Show your friend that you are there for them, even if they don’t take your advice or accept help right away. Listen without judgment, provide emotional comfort and understanding, and let them know that you will still be there no matter what.
Reach out to local support organizations and provide your friend with literature, contact numbers, and information about treatment centers. Additionally, stay aware of community activities and events related to addiction so that you can help connect your friend with other people who are dealing with similar issues.
On the other hand, if you want to offer support, but don’t know how or where to start, know that there are professional intervention services that are specially trained to help. In this case, an intervention means intervening on behalf of the addict, rather than confronting them head-on. It also includes having an honest and open discussion with the person about their addiction and discussing viable solutions to help them get back on track.
It’s important that you set clear and consistent boundaries with your friend when it comes to drug use, as well as any behavior that is associated with it. For example, let them know that you won’t be around if they are using drugs or involved in activities related to drugs. This is important because it shows your friend that you care for their well-being, but also sets expectations for their behavior.
Additionally, it’s important to establish boundaries for yourself as well. This means taking care of your own physical and mental health, understanding your limits, and not getting too deeply involved in your friend’s addiction.
If possible, encourage your friend to seek professional help. Addiction is a chronic illness that requires long-term treatment and support. Ask your friend to research treatment options and attend meetings with you for moral support if needed.
It is also important to remind your friend that recovery takes time, so it’s important to give them patience. Recovery from addiction is a long process, and it can take several attempts before someone can maintain sobriety.
You can also organize a group of friends and family who can provide ongoing support for your friend. This could include meeting regularly, attending 12-Step meetings, or simply being available to talk anytime they need it. Additionally, let them know that if they ever feel overwhelmed or tempted to use drugs again, there is always someone available to talk them through it.

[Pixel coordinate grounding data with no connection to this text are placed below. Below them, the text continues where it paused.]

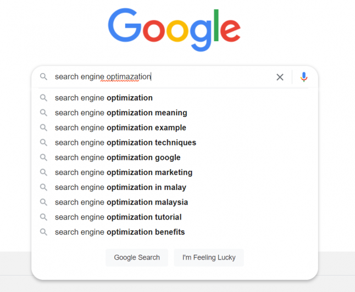Choose the 'search engine optimization marketing' suggestion

(x=175, y=172)
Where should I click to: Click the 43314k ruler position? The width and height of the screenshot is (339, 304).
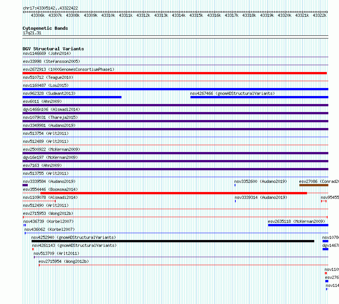coord(179,15)
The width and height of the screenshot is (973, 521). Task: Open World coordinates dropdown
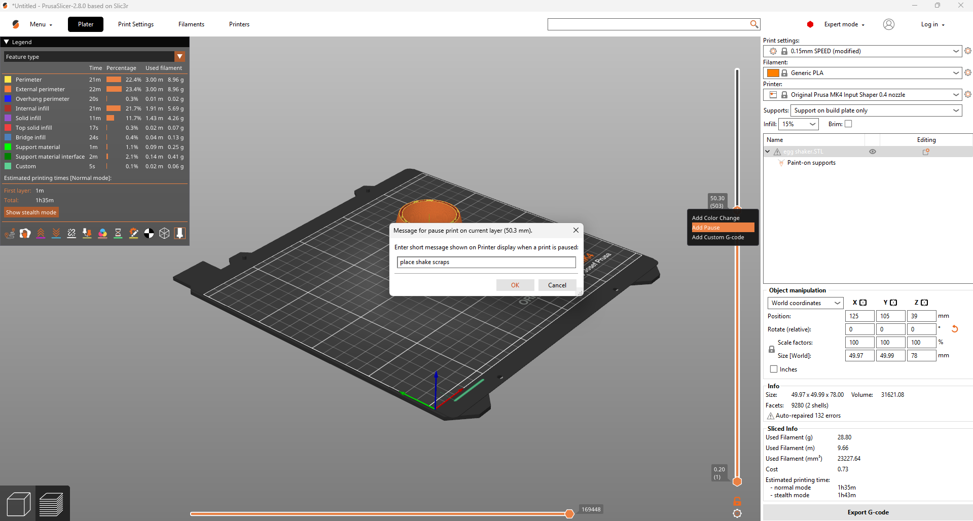(x=805, y=303)
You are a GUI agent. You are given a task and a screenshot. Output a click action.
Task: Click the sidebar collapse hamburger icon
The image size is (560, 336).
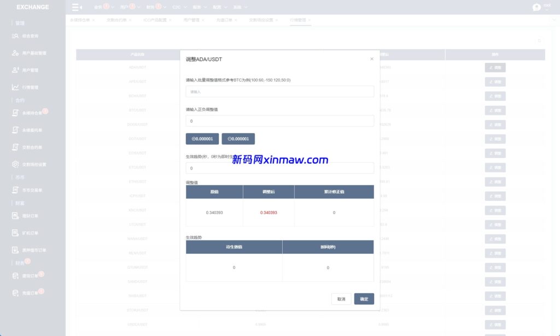coord(77,7)
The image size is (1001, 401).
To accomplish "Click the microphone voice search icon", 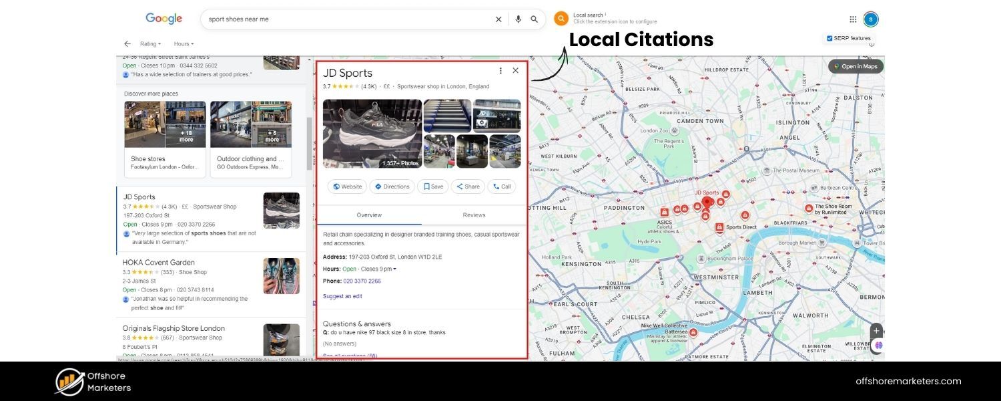I will point(518,19).
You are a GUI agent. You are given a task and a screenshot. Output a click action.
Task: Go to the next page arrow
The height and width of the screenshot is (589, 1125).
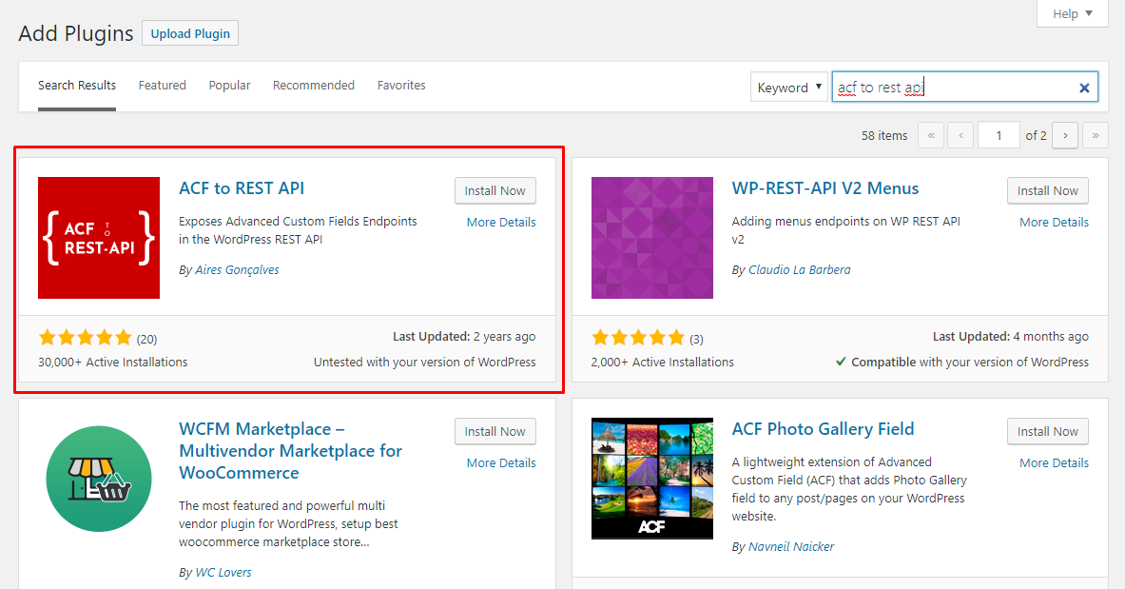(1064, 135)
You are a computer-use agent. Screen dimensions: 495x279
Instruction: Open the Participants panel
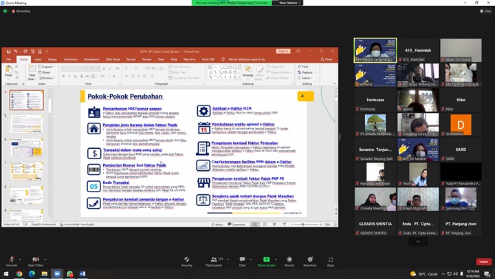tap(214, 258)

Help them stay away from temptation
Finally, create a safe environment for your friend by avoiding places such as bars, clubs, and parties where drugs are easily accessible. If possible, suggest other activities like going to the movies, exercising together, or just spending time outdoors.

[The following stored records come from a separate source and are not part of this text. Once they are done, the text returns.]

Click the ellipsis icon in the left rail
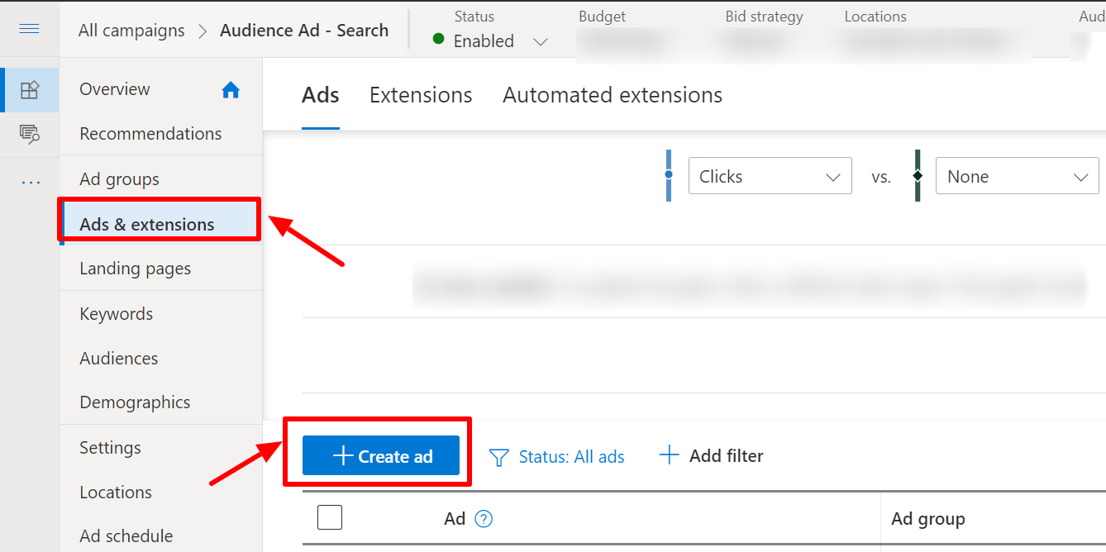Image resolution: width=1106 pixels, height=552 pixels. point(30,182)
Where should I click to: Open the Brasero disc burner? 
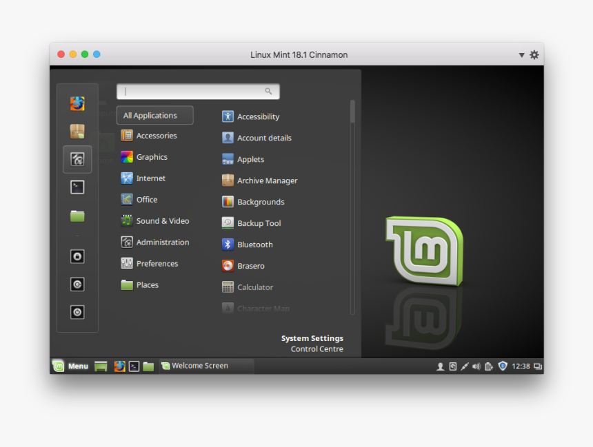250,266
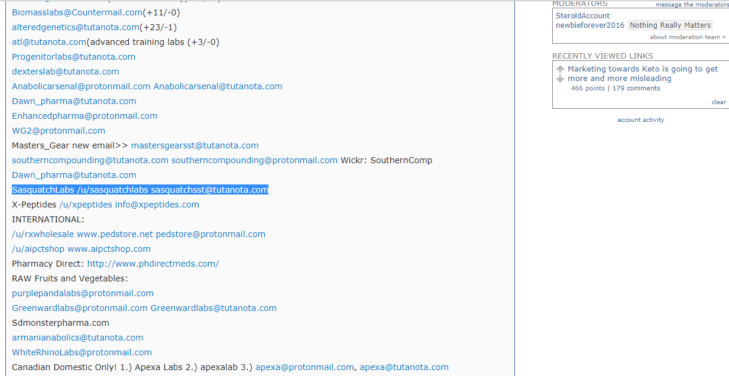Click the www.pedstore.net link
This screenshot has height=376, width=729.
(115, 234)
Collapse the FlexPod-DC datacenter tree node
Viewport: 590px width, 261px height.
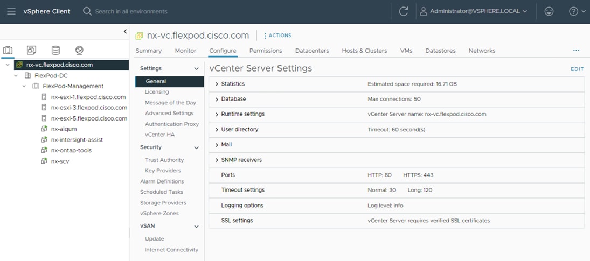click(x=16, y=76)
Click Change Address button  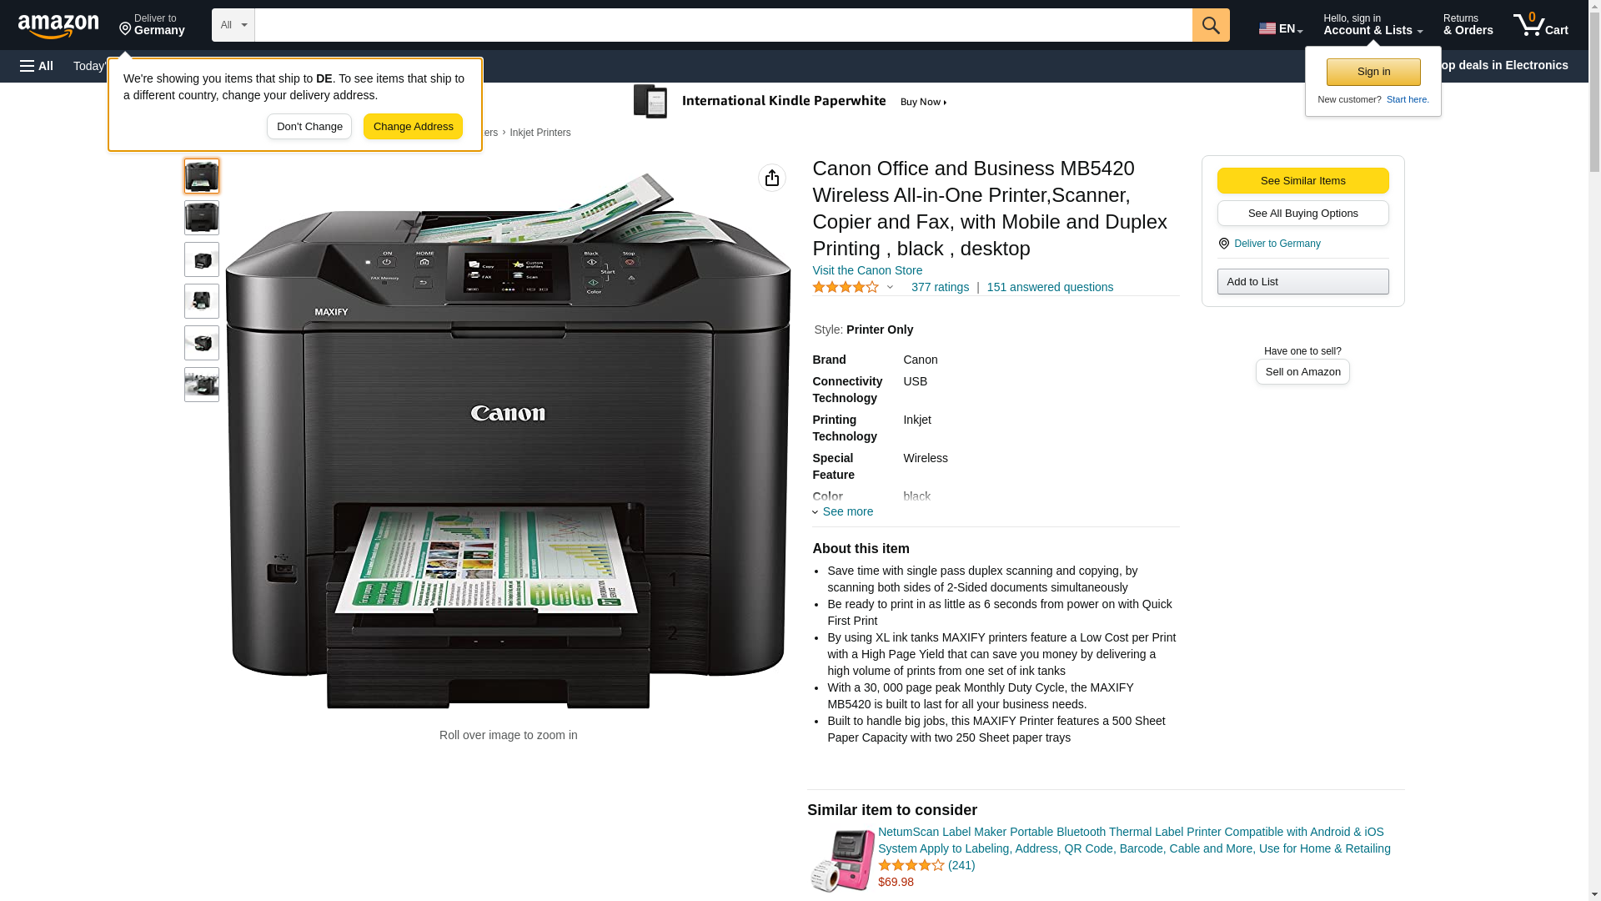(413, 127)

It’s also important to keep a distance from people who are actively using drugs and those associated with drug activity. Make sure your friend feels comfortable by distancing themselves from these environments and people so they can focus on recovery instead.
By providing emotional support, offering resources, setting boundaries, encouraging treatment, and helping them stay away from temptation, you can help your friend break free from the cycle of addiction and start living a healthier life. Remember to be patient and understanding as their recovery process may take time.
Ultimately, it is important to maintain communication with your friend so they know that they are not alone in this journey.